The Turbulent Screen

Histories of cinema. Collection 3 (1962-1982)

April 23 and 26, May 3, 7, 10, 17, 21, 24, 28, 31 and June 4, 2012
Costa-Gavras. Z, 1969
Costa-Gavras. Z, 1969
Curatorship
Cristina Cámara, Chema González and Lola Hinojosa

Cinema, far from being a mere testimony to the 1960s and 70s, has become a focal point of the debates that question the remnants of and responses to colonial hegemony, giving rise to an alternative geopolitical aesthetic in the cinemas of the south, as described by Fredric Jameson, or contesting a new cognitive power regime as opposed to the old institutions of the State. In this regard, film is both document and monument, memory and action of a certain time, to once again use the distinction proposed by Hannah Arendt at the beginning of the 1960s.

The Turbulent Screenplaces cinematographic practice in this terrain somewhere between narrating and the telling of tales, between writing and orality, between history and story, while covering an unstable period that destabilizes the enunciating subject and the usual presentation formats.
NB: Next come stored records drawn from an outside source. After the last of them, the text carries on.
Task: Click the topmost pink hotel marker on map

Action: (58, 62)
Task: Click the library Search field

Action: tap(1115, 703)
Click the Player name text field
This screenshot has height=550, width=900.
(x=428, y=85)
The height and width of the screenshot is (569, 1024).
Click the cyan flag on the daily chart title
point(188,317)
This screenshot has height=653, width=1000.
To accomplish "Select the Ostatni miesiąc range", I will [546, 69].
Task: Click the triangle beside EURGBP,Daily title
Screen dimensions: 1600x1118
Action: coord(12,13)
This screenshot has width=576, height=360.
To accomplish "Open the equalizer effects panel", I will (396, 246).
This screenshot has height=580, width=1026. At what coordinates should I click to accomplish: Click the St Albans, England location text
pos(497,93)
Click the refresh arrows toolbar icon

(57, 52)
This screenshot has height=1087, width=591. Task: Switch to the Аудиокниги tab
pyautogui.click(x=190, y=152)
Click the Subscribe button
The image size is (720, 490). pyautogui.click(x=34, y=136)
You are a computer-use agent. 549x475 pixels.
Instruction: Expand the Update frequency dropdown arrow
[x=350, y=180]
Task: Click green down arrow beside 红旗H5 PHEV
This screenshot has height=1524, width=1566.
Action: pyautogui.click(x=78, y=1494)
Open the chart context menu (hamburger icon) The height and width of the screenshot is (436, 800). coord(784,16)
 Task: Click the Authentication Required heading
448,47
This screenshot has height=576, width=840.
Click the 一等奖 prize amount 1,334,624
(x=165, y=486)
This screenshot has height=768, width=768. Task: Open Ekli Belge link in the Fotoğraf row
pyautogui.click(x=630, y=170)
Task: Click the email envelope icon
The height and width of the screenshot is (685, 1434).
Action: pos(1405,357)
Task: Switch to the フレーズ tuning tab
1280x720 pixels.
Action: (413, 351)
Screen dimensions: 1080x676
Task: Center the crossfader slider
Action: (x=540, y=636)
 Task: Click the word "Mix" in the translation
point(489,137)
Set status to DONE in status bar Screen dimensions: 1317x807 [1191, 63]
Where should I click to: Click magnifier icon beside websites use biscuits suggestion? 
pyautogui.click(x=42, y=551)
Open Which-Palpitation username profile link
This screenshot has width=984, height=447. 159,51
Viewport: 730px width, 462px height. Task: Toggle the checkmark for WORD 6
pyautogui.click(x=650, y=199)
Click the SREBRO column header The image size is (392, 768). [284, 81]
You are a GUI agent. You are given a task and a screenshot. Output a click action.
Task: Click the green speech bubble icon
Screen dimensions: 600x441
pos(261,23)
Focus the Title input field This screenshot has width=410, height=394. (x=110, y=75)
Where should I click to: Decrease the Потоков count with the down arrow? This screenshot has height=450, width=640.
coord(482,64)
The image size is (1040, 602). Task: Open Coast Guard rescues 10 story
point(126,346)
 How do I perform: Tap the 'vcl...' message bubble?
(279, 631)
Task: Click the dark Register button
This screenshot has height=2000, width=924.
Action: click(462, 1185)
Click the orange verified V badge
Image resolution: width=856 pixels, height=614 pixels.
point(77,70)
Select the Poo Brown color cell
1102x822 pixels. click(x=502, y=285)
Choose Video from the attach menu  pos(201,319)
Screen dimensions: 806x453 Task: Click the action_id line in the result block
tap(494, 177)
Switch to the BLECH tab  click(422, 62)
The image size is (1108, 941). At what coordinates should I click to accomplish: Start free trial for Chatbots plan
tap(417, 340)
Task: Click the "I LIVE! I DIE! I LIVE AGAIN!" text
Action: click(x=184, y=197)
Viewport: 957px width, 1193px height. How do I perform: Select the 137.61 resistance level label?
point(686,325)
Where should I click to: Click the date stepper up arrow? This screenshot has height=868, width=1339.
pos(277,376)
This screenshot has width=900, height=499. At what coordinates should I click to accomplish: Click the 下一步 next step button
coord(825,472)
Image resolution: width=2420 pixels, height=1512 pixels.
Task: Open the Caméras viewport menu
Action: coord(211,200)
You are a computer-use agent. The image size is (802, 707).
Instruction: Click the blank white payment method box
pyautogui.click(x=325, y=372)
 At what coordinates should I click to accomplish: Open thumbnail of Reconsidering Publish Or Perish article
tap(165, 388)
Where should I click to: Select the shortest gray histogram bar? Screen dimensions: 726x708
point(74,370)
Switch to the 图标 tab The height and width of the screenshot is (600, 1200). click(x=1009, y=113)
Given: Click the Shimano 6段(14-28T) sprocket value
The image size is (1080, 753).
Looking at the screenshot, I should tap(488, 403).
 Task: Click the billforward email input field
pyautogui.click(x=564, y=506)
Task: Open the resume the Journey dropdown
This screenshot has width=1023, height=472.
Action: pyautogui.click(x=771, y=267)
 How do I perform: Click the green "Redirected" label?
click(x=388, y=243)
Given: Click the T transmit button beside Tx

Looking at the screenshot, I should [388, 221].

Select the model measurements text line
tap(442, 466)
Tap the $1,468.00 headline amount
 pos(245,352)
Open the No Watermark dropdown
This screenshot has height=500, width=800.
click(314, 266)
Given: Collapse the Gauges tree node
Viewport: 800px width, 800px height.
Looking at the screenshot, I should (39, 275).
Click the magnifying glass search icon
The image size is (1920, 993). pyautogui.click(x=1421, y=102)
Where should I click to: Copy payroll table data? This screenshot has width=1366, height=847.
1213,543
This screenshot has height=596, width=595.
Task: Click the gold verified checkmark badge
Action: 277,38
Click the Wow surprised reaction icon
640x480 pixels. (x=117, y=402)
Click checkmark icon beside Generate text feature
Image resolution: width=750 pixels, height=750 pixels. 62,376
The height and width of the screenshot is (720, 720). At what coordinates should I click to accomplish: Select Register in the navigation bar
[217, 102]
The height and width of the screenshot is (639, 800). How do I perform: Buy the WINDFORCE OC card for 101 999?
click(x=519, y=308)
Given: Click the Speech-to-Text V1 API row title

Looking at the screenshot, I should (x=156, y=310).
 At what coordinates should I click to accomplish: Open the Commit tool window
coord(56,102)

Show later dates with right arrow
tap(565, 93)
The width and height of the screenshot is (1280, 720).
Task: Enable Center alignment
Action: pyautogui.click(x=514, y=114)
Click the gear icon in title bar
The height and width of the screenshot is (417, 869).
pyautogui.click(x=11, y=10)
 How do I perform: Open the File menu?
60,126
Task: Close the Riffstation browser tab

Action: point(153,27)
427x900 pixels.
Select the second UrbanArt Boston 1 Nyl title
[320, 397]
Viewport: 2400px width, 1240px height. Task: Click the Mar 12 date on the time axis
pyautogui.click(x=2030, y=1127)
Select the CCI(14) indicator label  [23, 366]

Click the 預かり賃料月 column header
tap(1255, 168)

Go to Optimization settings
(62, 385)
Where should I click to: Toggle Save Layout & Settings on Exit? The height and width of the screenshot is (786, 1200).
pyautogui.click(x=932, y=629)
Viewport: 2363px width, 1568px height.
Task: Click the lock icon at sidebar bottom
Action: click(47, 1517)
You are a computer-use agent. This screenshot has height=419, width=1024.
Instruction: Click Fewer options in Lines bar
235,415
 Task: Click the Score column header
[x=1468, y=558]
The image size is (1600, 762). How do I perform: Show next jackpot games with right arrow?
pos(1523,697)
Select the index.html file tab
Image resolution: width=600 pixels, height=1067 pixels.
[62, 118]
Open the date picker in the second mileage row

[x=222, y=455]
In this way, genres that are traditionally separate from one another, such as essay films, documentaries, exhibition films, coincide in intentions and expectations: David Lamelas shares with Frederick Wiseman the critique of institutions through the clinical anti-psychiatry movement, just as Costa-Gavras and Jorge Semprún take part, along with Jonas and Adolfas Mekas, in the scepticism and anti-system militancy that led to the events of May 1968. The Turbulent Screen also seeks to present cinema as the medium from which to take another look at the art of the 1960s, making the echoes of the exposition space be heard in the screening room. The religious atavism and anti-modern primitivism of Pasolini in La Ricotta (1963), for example, are also found in the Trumpets of Judgement (1968) by Pistoletto, just as Gerhard Richter's painting of frozen history shows itself in the collective film Germany in Autumn(1978), a manifesto of the subjective withdrawal occurring in response to the trauma of a history that eludes the capacity of action of artists and filmmakers, the idea with which the series concludes.